Paper, time, and place:

Papers are pre-circulated (unless otherwise noted) and can be obtained a week in advance in the History Department's photocopy room (Social Sciences Tower 636). The author leads off with a brief summary and presentation of approximately 15 minutes. A commentator begins the discussion with a 5-minute comment from a comparative perspective.
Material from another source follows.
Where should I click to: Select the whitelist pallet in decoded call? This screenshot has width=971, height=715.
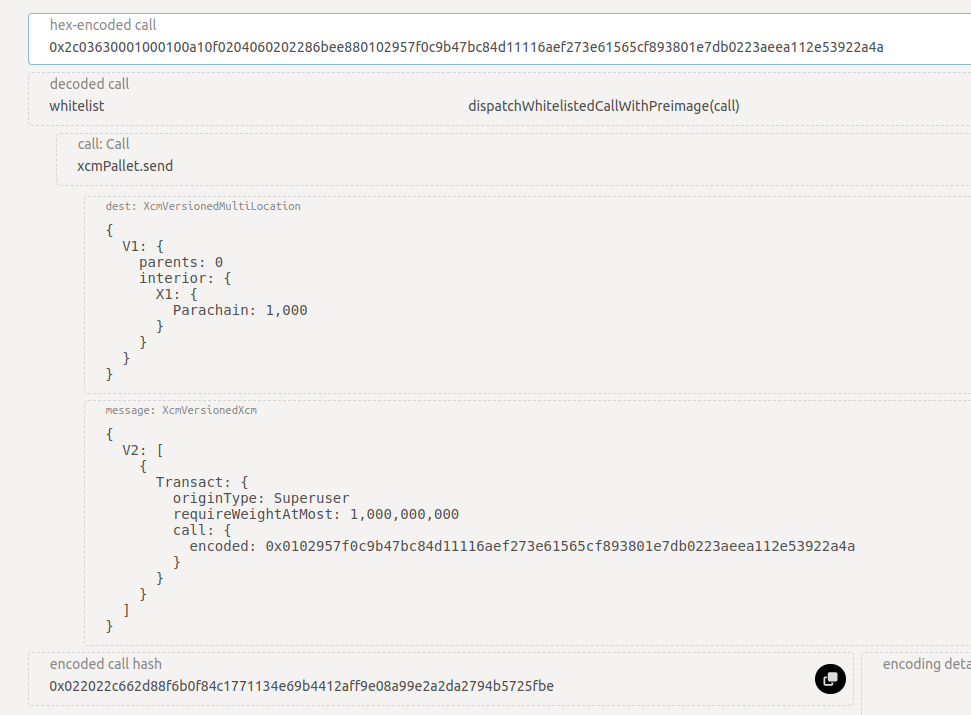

The workshop normally convenes in the Ford Room (710 Social Science Tower) on Fridays from 3:30-5:00 P.M. Light refreshments are served.

Schedule:

2/7 NOON on Friday February 7 in 710 Social Sciences
Phyllis Mack "From Radical Politics to Gender Politics:  Accommodation, Conflict, and the Formation of Feminist Consciousness in 18th Century British Quakerism."
Comment: TBA

2/14
Ryoko Kodama "The Politics of Mother's Day: A Comparative History of
the U.S., Germany, and Japan"
Comment: Anne Huebel

2/21
Maggie Ragnow: "Women, Pilgrimage, and the Impact of Carolingian Religious Legislation"
Comment: Liping Wang

3/7
Nikki Berg “Ann Barnes Archer: Women and Plantation Management in Antebellum Mississippi.”
Comment: Ruth Karras

3/28
Yuka Tsuchiya "Gendered Re-education: The U.S. Educational Films in Post-WWII Occupied Japan"
Comment: M.J. Maynes

 4/11
CANCELLED

4/18
Michael Lower "Two Novel Images in Gregory IX's Crusade Bull of 1234"
Comment: Ann Waltner

5/2
J
. B. Shank "Neither Natural Philosophy, Nor Science: Gender and Natural Knowledge in Louis XIV's France."